- Record set:

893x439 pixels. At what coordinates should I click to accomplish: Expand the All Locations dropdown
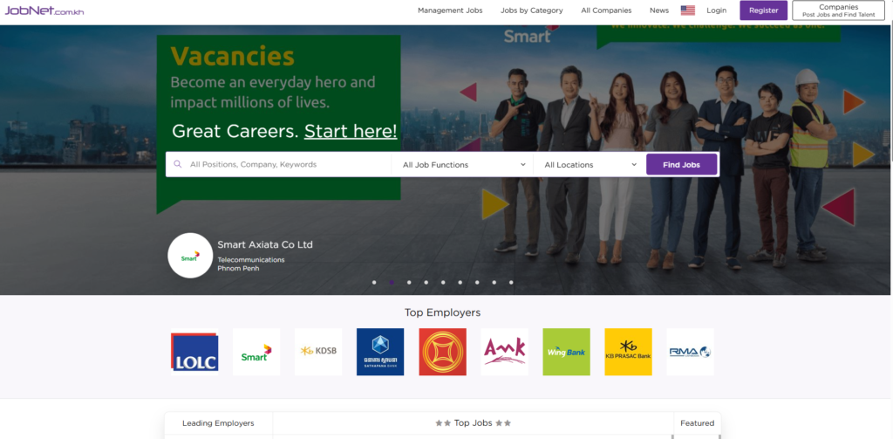tap(590, 164)
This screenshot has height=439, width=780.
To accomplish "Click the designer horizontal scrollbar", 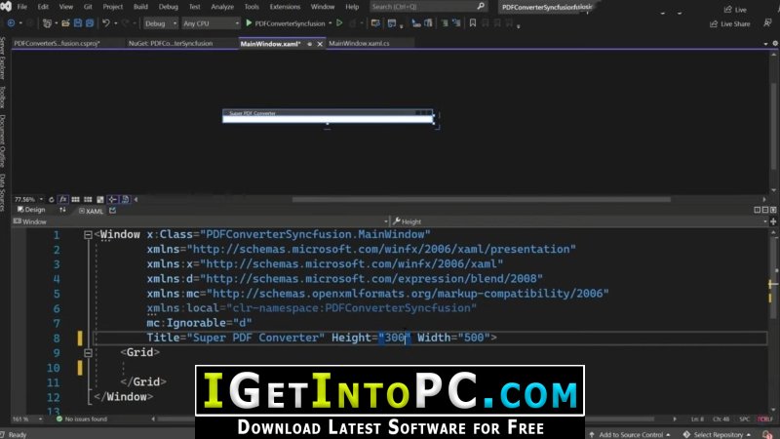I will [x=481, y=200].
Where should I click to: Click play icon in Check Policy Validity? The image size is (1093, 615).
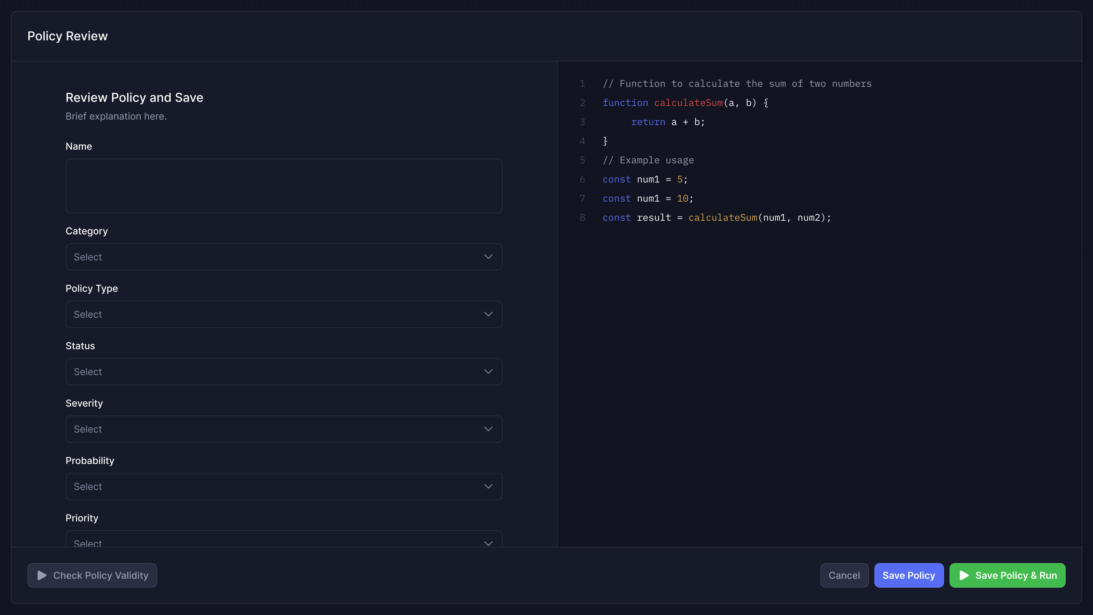[42, 575]
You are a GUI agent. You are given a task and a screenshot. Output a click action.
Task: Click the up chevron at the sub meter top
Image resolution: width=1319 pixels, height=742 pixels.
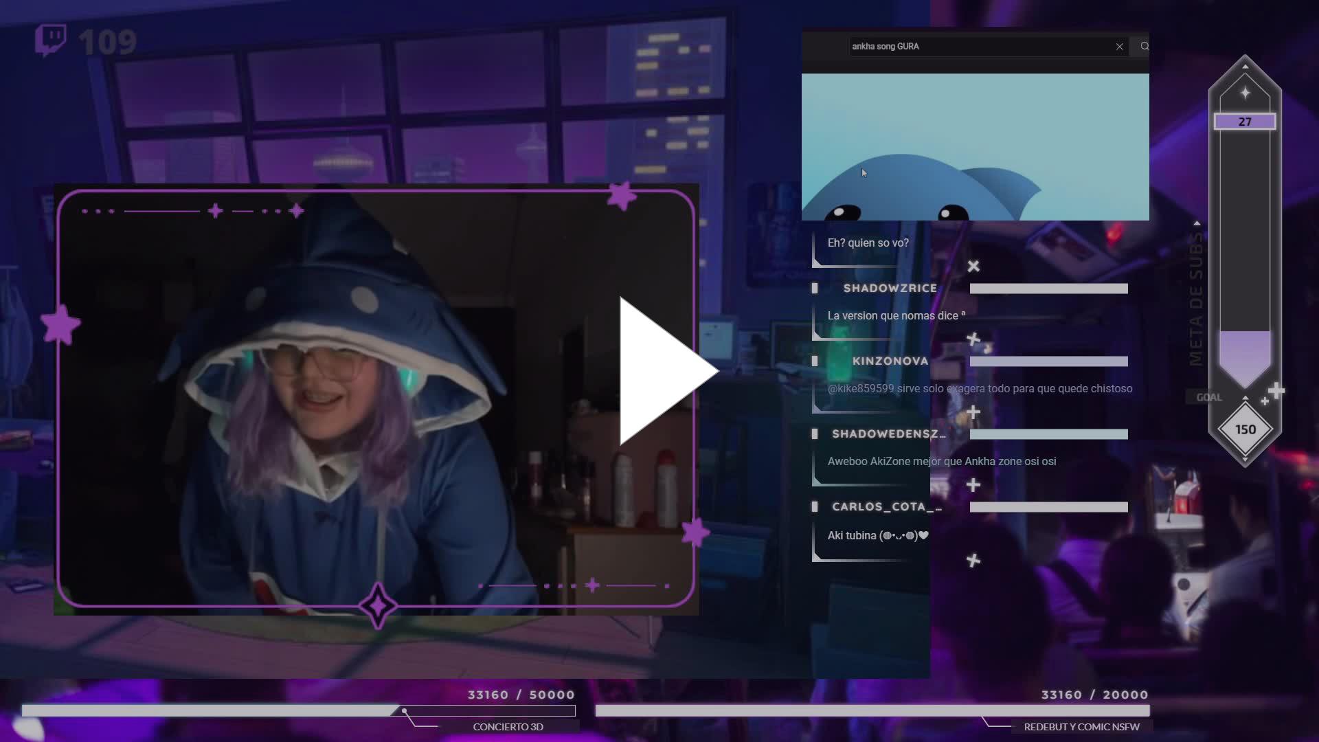pyautogui.click(x=1245, y=67)
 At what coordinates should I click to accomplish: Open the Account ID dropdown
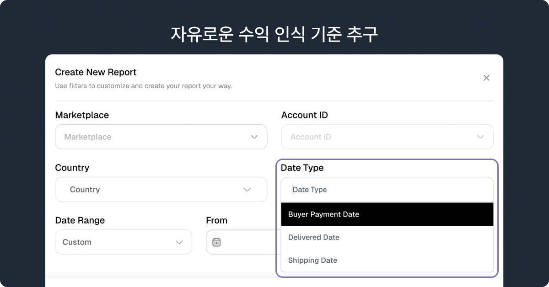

- What you will do: Rewrite the stretch of rows from the line containing "You are a GUI" through the line containing "pyautogui.click(x=1245, y=67)", swapping "up chevron" for "down chevron" and keeping everything else the same. Leave the pictures out of your answer.

- Result of this task:
You are a GUI agent. You are given a task and a screenshot. Output a click action.
Task: Click the down chevron at the sub meter top
Image resolution: width=1319 pixels, height=742 pixels.
pyautogui.click(x=1245, y=67)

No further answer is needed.